- _What you should do_: Collect every line below that contains the word "pixels" and copy each one in full.

- _Records provided_:
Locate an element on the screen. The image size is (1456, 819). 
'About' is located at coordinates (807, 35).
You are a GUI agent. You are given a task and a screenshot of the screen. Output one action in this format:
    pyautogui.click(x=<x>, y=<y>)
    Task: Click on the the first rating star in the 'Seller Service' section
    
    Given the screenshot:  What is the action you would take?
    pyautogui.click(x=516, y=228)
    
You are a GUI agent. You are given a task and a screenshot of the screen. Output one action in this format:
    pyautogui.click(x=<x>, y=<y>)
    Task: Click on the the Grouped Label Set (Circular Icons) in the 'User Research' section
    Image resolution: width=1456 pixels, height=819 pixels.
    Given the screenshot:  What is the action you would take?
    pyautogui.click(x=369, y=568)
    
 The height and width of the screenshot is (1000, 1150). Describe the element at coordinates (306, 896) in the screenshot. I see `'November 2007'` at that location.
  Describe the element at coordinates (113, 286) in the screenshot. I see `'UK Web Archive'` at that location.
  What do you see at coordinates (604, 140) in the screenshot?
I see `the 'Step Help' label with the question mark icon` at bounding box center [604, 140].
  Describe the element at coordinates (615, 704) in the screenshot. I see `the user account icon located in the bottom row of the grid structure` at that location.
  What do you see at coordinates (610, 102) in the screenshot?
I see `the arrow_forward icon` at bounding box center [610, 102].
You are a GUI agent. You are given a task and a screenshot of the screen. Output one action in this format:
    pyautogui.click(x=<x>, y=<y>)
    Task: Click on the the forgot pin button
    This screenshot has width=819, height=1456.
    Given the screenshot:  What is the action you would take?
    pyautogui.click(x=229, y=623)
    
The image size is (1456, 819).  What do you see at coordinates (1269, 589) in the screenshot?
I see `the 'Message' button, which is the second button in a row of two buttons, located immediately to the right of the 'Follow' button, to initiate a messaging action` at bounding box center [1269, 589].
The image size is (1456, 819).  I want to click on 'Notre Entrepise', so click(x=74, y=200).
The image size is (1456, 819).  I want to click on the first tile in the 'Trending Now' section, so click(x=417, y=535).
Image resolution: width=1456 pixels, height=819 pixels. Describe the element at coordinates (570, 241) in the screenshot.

- _Exercise solution_:
    Image resolution: width=1456 pixels, height=819 pixels.
Image resolution: width=1456 pixels, height=819 pixels. Describe the element at coordinates (570, 241) in the screenshot.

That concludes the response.